>>

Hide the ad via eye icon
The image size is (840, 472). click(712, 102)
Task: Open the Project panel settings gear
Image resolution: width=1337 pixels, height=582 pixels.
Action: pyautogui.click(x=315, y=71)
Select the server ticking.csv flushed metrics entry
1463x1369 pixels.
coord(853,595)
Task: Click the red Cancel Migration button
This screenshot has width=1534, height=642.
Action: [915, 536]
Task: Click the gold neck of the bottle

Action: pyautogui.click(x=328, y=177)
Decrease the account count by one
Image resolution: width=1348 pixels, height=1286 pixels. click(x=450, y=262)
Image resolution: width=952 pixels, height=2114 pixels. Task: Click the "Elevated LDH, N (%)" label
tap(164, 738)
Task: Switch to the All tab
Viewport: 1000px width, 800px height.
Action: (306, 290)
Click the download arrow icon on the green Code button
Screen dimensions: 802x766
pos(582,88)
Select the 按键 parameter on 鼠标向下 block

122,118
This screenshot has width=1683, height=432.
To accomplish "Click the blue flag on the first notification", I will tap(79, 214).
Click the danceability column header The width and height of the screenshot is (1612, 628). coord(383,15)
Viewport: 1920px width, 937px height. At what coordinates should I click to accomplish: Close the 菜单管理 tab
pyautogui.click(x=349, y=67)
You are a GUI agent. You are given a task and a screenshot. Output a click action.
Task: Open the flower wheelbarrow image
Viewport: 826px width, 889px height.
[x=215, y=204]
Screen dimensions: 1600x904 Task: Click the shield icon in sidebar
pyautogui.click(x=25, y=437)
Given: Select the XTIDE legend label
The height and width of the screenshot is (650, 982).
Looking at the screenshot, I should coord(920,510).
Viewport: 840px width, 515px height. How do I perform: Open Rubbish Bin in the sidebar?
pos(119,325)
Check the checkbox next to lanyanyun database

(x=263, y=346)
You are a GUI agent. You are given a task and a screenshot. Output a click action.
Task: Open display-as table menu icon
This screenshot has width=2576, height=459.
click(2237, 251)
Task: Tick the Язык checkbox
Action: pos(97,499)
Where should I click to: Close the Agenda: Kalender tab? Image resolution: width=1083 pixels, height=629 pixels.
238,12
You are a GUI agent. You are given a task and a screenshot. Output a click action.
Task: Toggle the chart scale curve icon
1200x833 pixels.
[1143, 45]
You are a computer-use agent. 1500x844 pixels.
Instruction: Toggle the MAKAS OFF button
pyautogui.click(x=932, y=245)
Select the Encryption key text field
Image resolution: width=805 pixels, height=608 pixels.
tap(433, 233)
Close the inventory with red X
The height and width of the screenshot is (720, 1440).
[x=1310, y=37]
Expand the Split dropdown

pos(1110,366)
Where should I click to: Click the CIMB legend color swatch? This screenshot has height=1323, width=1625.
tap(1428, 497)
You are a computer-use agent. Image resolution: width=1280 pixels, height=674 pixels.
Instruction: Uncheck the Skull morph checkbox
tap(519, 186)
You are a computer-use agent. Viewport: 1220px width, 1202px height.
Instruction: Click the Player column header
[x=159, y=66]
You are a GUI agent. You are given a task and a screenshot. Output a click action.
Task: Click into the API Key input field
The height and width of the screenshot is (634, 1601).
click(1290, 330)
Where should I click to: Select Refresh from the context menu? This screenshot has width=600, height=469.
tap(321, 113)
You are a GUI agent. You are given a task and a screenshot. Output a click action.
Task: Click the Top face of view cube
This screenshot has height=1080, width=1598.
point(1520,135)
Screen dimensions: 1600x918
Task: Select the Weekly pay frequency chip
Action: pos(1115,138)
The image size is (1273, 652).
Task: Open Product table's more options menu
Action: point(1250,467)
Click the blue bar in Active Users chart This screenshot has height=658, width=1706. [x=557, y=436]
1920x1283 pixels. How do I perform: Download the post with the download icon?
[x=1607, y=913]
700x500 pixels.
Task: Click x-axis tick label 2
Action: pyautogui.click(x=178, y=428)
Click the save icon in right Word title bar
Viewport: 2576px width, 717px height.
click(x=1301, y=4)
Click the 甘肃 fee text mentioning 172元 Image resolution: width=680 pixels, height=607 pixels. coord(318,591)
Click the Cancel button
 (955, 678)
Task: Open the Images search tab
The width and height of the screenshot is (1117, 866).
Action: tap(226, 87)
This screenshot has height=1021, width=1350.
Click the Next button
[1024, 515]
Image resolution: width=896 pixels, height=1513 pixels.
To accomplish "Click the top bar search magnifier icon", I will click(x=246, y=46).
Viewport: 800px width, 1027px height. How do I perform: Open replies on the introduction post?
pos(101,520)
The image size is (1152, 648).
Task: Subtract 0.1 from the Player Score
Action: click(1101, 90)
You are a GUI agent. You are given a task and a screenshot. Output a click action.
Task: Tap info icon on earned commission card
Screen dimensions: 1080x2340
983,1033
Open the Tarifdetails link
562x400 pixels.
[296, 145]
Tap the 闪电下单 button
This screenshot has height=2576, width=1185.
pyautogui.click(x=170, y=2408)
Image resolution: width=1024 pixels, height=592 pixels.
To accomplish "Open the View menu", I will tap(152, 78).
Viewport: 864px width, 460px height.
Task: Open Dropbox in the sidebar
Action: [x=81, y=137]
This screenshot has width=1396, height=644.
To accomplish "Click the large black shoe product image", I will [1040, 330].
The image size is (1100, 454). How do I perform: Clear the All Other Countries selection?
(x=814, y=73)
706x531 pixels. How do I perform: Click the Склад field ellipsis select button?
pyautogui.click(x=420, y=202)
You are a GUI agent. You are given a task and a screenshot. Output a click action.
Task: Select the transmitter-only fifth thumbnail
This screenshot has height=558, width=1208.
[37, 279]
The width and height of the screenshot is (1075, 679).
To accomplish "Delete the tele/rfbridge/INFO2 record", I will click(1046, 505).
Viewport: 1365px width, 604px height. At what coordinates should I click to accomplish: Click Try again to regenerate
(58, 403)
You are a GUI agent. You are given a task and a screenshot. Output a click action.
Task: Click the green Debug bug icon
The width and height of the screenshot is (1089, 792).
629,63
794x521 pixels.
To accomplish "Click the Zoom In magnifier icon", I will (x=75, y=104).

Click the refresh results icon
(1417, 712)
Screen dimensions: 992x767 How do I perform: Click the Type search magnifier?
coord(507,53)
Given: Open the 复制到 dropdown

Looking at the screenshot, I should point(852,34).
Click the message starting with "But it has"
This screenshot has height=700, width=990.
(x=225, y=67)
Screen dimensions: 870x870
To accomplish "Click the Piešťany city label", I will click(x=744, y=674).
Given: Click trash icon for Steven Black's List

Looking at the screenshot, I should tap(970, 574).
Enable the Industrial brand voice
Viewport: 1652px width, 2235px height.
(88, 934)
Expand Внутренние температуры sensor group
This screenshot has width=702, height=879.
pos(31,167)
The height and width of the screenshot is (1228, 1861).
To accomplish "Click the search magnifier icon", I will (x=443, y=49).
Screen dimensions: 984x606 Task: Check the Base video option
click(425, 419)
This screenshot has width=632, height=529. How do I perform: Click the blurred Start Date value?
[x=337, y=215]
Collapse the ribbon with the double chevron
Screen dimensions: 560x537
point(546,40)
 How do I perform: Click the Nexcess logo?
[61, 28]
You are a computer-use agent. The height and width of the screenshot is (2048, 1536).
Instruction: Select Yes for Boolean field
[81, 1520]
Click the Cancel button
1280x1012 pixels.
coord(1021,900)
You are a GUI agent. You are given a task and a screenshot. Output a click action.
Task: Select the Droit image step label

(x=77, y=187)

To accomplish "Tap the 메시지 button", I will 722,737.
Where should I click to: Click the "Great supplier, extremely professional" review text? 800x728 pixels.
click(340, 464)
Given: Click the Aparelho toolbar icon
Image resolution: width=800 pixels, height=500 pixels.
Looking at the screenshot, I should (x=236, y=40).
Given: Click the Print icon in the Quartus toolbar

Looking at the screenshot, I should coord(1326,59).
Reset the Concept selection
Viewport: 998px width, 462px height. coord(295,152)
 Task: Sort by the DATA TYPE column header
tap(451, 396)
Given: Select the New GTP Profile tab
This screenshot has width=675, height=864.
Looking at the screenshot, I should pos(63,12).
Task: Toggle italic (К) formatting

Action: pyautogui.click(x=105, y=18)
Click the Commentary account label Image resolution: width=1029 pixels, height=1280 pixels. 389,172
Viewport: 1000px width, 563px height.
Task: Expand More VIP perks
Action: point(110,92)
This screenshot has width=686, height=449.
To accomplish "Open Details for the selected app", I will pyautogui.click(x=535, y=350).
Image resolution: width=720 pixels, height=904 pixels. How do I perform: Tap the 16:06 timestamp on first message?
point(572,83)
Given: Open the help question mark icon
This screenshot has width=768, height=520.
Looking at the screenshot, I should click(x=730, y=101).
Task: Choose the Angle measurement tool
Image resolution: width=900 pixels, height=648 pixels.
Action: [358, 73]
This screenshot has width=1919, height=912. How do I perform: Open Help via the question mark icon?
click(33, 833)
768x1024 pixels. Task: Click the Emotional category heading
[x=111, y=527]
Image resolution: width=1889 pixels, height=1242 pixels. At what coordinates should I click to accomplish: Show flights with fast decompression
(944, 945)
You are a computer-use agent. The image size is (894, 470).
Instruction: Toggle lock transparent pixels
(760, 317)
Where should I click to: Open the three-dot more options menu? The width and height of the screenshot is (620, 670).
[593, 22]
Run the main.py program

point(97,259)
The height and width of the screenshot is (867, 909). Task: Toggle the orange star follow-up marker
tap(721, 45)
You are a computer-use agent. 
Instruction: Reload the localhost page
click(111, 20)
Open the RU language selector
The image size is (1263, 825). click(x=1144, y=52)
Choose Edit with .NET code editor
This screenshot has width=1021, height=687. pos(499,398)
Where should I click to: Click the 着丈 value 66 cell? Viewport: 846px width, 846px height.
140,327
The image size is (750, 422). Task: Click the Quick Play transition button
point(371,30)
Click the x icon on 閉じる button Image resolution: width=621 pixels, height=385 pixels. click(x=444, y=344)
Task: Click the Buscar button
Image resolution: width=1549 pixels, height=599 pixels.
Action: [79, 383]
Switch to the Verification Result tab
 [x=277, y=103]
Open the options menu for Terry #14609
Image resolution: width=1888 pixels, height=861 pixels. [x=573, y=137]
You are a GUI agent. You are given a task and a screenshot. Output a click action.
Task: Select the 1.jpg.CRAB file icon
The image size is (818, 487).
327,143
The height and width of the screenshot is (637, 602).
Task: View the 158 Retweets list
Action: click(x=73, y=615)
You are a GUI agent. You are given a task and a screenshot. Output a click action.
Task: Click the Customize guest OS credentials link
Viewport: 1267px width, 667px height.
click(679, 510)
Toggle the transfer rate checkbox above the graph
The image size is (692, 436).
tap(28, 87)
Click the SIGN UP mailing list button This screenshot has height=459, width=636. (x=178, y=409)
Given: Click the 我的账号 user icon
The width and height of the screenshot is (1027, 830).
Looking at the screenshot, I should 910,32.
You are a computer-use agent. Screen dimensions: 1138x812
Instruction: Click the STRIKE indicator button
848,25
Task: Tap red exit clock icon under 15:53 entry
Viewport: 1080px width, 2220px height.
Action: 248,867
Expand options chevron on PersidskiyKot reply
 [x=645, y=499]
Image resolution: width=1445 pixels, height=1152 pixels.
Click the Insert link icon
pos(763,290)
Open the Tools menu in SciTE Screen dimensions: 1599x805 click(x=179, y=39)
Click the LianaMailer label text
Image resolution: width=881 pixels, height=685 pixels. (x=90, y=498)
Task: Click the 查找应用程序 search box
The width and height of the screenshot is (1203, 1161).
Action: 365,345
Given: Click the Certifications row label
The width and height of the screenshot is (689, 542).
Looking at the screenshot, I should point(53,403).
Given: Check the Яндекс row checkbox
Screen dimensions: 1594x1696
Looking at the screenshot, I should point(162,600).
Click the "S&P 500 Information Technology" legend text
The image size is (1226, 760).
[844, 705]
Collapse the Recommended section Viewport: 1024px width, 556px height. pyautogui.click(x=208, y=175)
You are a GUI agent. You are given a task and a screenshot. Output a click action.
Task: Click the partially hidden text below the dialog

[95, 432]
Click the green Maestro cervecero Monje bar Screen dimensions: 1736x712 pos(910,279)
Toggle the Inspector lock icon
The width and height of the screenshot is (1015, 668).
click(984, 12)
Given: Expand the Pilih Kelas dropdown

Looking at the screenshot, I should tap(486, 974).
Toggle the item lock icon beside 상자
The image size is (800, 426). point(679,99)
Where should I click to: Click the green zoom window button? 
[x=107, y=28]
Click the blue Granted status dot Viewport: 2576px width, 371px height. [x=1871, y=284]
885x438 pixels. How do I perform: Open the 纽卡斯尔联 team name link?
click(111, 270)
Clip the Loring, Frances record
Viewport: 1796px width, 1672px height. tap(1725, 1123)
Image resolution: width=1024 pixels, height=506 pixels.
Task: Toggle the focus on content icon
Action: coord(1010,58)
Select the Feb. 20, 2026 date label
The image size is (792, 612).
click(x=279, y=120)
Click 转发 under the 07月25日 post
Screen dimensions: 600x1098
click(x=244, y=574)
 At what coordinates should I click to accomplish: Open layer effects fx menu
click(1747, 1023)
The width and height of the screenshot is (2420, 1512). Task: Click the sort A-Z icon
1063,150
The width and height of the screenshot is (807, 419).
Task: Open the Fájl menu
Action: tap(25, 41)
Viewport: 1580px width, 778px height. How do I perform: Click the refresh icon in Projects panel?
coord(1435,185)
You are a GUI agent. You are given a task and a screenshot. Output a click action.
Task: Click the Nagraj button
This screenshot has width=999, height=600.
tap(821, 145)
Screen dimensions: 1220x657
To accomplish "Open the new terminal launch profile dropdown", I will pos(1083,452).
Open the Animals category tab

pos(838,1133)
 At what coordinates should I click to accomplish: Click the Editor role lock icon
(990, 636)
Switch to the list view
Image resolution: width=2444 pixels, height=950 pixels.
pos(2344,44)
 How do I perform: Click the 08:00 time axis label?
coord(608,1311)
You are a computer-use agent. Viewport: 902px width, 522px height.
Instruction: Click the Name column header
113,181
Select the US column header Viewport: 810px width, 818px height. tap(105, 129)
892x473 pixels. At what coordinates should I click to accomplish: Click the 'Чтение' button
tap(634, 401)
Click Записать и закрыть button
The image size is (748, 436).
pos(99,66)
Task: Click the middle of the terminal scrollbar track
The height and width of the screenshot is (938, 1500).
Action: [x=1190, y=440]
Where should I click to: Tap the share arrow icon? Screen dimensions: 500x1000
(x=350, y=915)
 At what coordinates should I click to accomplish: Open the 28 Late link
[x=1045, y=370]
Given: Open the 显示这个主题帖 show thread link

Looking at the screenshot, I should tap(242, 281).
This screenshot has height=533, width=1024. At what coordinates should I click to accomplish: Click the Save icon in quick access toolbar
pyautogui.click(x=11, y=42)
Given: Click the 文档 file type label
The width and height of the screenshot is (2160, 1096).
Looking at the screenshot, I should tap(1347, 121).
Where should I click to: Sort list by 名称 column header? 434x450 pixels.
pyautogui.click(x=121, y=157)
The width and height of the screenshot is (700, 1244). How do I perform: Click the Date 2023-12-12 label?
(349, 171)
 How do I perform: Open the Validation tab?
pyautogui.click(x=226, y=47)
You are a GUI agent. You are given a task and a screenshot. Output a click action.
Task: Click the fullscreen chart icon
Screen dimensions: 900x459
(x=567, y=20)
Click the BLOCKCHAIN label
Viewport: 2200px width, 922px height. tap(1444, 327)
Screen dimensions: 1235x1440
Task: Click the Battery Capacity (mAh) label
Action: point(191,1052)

<<

# What to work on
Copy word for word the stretch of entries above from the line that has "The image size is (750, 422)." through the line that has "Open the Tools", both ends included, and nothing outside it.

# Exercise result
The image size is (750, 422). Task: Click the Quick Play transition button
point(371,30)
Click the x icon on 閉じる button Image resolution: width=621 pixels, height=385 pixels. click(x=444, y=344)
Task: Click the Buscar button
Image resolution: width=1549 pixels, height=599 pixels.
Action: [79, 383]
Switch to the Verification Result tab
 [x=277, y=103]
Open the options menu for Terry #14609
Image resolution: width=1888 pixels, height=861 pixels. [x=573, y=137]
You are a GUI agent. You are given a task and a screenshot. Output a click action.
Task: Select the 1.jpg.CRAB file icon
The image size is (818, 487).
327,143
The height and width of the screenshot is (637, 602).
Task: View the 158 Retweets list
Action: click(x=73, y=615)
You are a GUI agent. You are given a task and a screenshot. Output a click action.
Task: Click the Customize guest OS credentials link
Viewport: 1267px width, 667px height.
click(679, 510)
Toggle the transfer rate checkbox above the graph
The image size is (692, 436).
tap(28, 87)
Click the SIGN UP mailing list button This screenshot has height=459, width=636. (x=178, y=409)
Given: Click the 我的账号 user icon
The width and height of the screenshot is (1027, 830).
Looking at the screenshot, I should 910,32.
You are a computer-use agent. Screen dimensions: 1138x812
Instruction: Click the STRIKE indicator button
848,25
Task: Tap red exit clock icon under 15:53 entry
Viewport: 1080px width, 2220px height.
Action: 248,867
Expand options chevron on PersidskiyKot reply
 [x=645, y=499]
Image resolution: width=1445 pixels, height=1152 pixels.
Click the Insert link icon
pos(763,290)
Open the Tools menu in SciTE Screen dimensions: 1599x805 click(x=179, y=39)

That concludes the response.